- In February, risk assets rallied and US Treasury (UST) yields rose. Positive sentiment was sustained by comments from the US Federal Reserve (Fed) Chairman as well as encouraging developments on high-level US-China trade talks. Chinese trade and credit data which exceeded market expectations further supported markets' constructive tone. Overall, 10-year UST yields ended the month at 2.72%, about 9 basis points (bps) higher compared to end-January.
- Overall, Asian credit rose in February, helped by the rally in risk assets. Asian high-grade returned 0.68% and Asian high-yield corporates returned 1.61% as tightening in spreads more than offset the slight rise in UST yields.
- Within the region, inflationary pressure moderated further. The fourth quarter GDP growth accelerated in Thailand and Malaysia, but moderated in Singapore. Separately, China's credit growth surged in January, while India's central bank lowered interest rates by 25bps. There was also limited impact to India credit spreads from the India-Pakistan tensions.

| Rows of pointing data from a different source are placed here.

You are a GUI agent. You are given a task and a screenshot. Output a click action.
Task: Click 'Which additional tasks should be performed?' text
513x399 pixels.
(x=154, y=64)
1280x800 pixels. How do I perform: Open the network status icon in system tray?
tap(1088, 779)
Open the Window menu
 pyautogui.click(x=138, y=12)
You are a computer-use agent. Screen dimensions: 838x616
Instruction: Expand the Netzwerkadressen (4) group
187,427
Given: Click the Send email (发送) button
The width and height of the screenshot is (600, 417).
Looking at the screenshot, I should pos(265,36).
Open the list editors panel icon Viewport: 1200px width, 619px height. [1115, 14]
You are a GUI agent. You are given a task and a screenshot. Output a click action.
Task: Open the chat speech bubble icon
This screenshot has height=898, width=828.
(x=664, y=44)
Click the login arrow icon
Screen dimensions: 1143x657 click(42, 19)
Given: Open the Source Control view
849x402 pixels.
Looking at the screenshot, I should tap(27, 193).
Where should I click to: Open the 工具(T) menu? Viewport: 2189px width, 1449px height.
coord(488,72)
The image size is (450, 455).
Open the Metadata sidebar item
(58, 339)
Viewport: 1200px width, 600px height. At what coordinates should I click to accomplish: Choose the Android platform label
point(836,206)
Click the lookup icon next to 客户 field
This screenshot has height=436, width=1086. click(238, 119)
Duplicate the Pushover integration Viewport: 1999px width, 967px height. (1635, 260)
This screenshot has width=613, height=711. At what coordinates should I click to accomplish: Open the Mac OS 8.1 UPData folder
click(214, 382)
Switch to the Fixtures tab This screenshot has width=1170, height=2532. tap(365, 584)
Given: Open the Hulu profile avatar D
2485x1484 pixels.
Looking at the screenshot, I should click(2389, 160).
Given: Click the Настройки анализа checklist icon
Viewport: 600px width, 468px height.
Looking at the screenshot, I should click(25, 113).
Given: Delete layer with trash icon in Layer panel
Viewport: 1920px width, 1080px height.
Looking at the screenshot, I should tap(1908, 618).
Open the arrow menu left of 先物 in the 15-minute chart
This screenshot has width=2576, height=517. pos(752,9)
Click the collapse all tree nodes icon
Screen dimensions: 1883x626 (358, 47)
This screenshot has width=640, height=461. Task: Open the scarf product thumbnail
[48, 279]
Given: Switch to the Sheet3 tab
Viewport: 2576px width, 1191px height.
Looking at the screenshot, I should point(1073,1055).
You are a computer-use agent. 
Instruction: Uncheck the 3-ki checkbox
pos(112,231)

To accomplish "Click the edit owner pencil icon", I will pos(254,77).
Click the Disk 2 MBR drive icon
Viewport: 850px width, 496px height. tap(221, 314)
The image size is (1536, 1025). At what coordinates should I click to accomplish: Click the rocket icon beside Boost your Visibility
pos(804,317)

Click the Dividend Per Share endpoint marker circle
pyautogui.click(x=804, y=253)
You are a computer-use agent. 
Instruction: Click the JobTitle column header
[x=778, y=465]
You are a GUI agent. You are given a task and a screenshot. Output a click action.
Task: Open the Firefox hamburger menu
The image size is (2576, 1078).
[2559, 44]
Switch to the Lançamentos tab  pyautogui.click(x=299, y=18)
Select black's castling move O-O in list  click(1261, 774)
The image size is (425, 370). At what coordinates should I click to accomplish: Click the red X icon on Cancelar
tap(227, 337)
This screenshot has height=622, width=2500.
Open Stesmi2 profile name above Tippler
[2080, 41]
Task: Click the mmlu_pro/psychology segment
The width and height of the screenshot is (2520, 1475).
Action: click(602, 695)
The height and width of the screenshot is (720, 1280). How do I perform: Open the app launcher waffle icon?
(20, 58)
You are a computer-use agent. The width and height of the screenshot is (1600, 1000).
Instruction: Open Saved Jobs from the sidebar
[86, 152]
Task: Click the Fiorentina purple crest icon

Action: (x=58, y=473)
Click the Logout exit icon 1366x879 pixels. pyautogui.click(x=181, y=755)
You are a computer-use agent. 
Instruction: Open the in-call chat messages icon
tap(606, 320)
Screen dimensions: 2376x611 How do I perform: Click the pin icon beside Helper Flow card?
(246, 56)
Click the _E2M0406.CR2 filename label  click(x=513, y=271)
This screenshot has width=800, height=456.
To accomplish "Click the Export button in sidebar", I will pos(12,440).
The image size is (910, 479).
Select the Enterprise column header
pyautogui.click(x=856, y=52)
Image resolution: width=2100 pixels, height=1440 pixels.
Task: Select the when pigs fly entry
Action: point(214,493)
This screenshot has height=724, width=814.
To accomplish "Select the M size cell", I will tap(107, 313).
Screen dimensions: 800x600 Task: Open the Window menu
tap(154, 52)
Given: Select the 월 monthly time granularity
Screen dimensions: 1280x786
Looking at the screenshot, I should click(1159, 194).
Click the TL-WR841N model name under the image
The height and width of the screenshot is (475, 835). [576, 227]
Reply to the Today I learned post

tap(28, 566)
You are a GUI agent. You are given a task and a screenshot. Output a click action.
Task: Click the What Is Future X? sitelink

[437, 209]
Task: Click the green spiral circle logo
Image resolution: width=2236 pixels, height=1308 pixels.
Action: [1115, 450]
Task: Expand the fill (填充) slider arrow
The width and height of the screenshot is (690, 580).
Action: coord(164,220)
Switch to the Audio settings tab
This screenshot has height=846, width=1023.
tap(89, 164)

- Meanwhile, the primary market remained robust despite the Chinese New Year holidays. The high-grade space had a total of 21 new issues amounting to USD 12.55 billion, while the high-yield space saw a total of 31 new issues amounting to around USD 11.24bn.
- The Fed's dovish pivot indicates demand for regional bonds will be well supported. Thus, against such a backdrop, we continue to prefer bond markets with high carry, such as Indonesian and Philippine bonds. We also like China bonds as we believe the inclusion of RMB-denominated government bonds into Bloomberg's index will boost demand. On currencies, a more accommodative Fed is likely to provide a tailwind for regional currencies to generally do well.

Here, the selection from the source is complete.